Given entries =>

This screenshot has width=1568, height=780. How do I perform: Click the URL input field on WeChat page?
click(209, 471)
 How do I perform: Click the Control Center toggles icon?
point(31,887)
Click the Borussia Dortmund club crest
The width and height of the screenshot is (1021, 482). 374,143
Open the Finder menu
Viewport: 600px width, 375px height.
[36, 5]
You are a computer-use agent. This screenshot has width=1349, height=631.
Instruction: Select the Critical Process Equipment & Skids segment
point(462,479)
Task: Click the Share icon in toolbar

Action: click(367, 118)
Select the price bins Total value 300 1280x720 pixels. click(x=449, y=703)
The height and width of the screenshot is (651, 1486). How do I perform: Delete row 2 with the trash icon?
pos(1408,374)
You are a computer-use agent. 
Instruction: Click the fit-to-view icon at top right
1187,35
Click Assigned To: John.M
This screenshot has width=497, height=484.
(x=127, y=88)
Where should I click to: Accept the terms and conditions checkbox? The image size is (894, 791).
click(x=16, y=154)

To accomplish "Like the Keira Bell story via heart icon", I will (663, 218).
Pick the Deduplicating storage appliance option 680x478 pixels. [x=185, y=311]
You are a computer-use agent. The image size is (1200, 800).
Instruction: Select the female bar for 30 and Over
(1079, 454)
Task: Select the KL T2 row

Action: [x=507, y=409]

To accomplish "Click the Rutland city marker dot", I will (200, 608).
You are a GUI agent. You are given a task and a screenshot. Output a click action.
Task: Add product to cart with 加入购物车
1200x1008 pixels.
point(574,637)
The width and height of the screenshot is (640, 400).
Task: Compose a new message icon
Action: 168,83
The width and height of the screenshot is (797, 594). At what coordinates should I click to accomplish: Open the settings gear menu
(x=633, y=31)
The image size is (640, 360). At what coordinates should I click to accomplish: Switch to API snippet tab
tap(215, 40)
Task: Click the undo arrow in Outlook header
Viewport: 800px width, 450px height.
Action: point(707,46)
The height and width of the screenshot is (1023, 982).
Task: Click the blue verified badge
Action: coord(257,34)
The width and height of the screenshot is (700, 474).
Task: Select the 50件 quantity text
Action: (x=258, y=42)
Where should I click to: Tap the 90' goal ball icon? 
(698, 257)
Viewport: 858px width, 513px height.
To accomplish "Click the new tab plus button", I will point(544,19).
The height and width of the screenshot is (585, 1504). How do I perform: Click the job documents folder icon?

Problem to solve =>
Reproduce the lines of the entries above from the one with "The image size is (640, 360)." to the one with "Viewport: 858px width, 513px height.", both included, exactly and without any other line.

Answer to the problem =>
The image size is (640, 360). At what coordinates should I click to accomplish: Switch to API snippet tab
tap(215, 40)
Task: Click the undo arrow in Outlook header
Viewport: 800px width, 450px height.
Action: point(707,46)
The height and width of the screenshot is (1023, 982).
Task: Click the blue verified badge
Action: coord(257,34)
The width and height of the screenshot is (700, 474).
Task: Select the 50件 quantity text
Action: (x=258, y=42)
Where should I click to: Tap the 90' goal ball icon? 
(698, 257)
Viewport: 858px width, 513px height.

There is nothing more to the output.